A hearty Thank you
(Trigger warning)
In my activism and public speaking I talk about my experiences of accessing mental health services, inevitably this means that I speak very negatively. Mental health services are under a huge amount of pressure; under-resourcing, under-funding, under-staffing have lead to a service that simply cannot function. This results in vulnerable people trying to access services being let down and left in desperate situations. Since I was first referred to mental health services at 14 years old, up until now, and most probably for the next few years of my life at least, I have and will experience these shortcomings first hand. Whether it is waiting times, poor crisis care, lacking staff, lacking appropriate resources, staff which are overworked and disempowered...I know what it's like to experience these things as a person in need of help and support. I have frequently been let down, been put in unnecessary distress, and not received the support I need and deserve because mental health services cannot function currently.
But, and this is a big 'but', there have been glimmering moments where I cannot fault the care I have received, and it is down to individuals working in the services who have gone above and beyond for me. So, I wanted to take a moment to thank the professionals who have given me moments of relief and support in difficult times.
To the psychiatrist who first noticed I may be autistic and pursued an autism assessment for me. Without you I would probably still be trapped in the internal turmoil of undiagnosed autism.
To the nurse in the adolescent psych unit, you were a male 6 foot 8 Scottish rugby player but you let me paint your nails bright pink as a distraction when I was being tormented by hallucinations, you helped me to smile when my own brain was attacking me with cruelty.
To the Art therapist in the same unit who helped me to express myself when I'd spent years unable to verbalise my thoughts and feelings.
To the Occupational therapist on the same unit who realised my struggle with hospital food and arranged for me to make my own food at least once a week.
To the psychologist who organised 'surf therapy', you gave me 2 hours a week of fun when my life felt so dark.
To the nurse who spent a year and a half doing Dialectical Behaviour therapy with me, you helped me to managed my chronic suicidal thoughts and feelings, my self harm, and other self destructive impulses.
To the CPN in adult services, you made me feel listened to and respected, you treated me with dignity and such care. When you drove me yourself to the adult acute ward, I was absolutely terrified but you made me feel so much calmer.
To the OT assistant on the acute psych adult ward, you spent ages trying to find the right flavour fortisip for me when Chocolate or vanilla fortisip was all I could manage to get myself to eat.
To the health care assistant who sat as my 1:1 support in A+E resus after I absconded and took an overdose. You sat with me for going on 8 hours, cleaning me up when I vomited, helped me to the bathroom, got the A+E doctors and nurses quickly when my condition worsened, stopped me from pulling out my canula, and so much more.
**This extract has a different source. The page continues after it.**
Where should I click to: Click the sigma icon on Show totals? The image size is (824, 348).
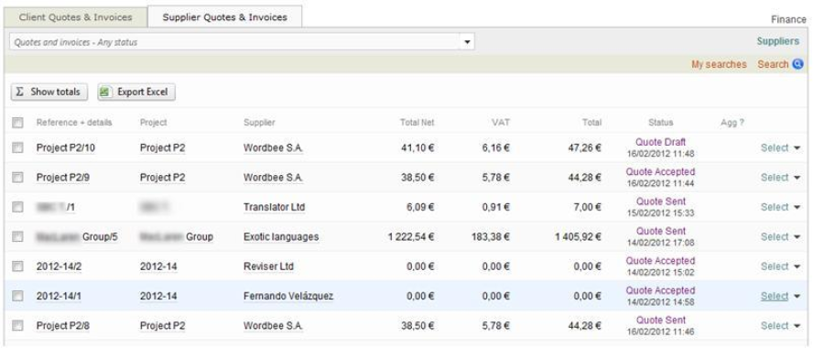click(19, 92)
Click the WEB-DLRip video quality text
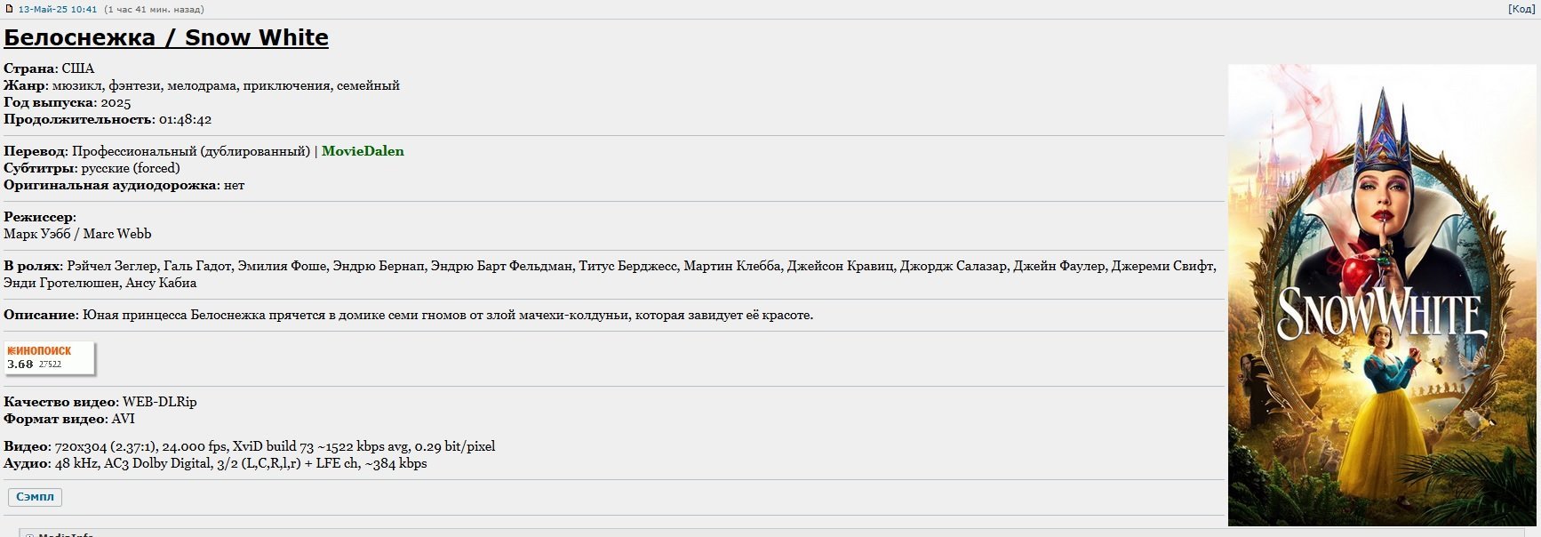1541x537 pixels. 159,402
You told me afterwards that you could have been relieved off 1:1 with me after 4 hours but you chose to stay with me to preserve my own dignity- that was amazing.
To the Psychiatrist of the ward, you didn't make me feel dismissed or belittled me (which was my usual experienced) you listened, and even though I may disagree with you sometimes I still completely respect you.
To the Health Care Assistant who sat with me during mealtimes and tried to help me to eat, I know I was stubborn and could be a bit snappy, but you're patience and encouragement made the world of difference.
To the dietitian who I have been seeing since I was 16, you've stuck with me and helped me to see my eating disorder as it truly is - evil.
And here's to the non-NHS professionals, the police, the school counsellor, a handful of school staff, my colleagues in Hafal- all of you have made some really distressing and dark times a little bit easier.
I whole-heartedly thank each and every professional who has made a positive difference in my care and treatment. I am eternally grateful for those of you who have given me excellent care in a system which is failing. I am aware that when I do my work, I often am very negative, but I need it to be clear that certain professionals have gone above and beyond for me, and these people should be recognised and celebrated. Had it not been for these individuals I don't know where I'd be. So thank you to each and every one of you, I hope you realise that I am doing my activism and public speaking to make the system change for the better for people like me and professionals alike.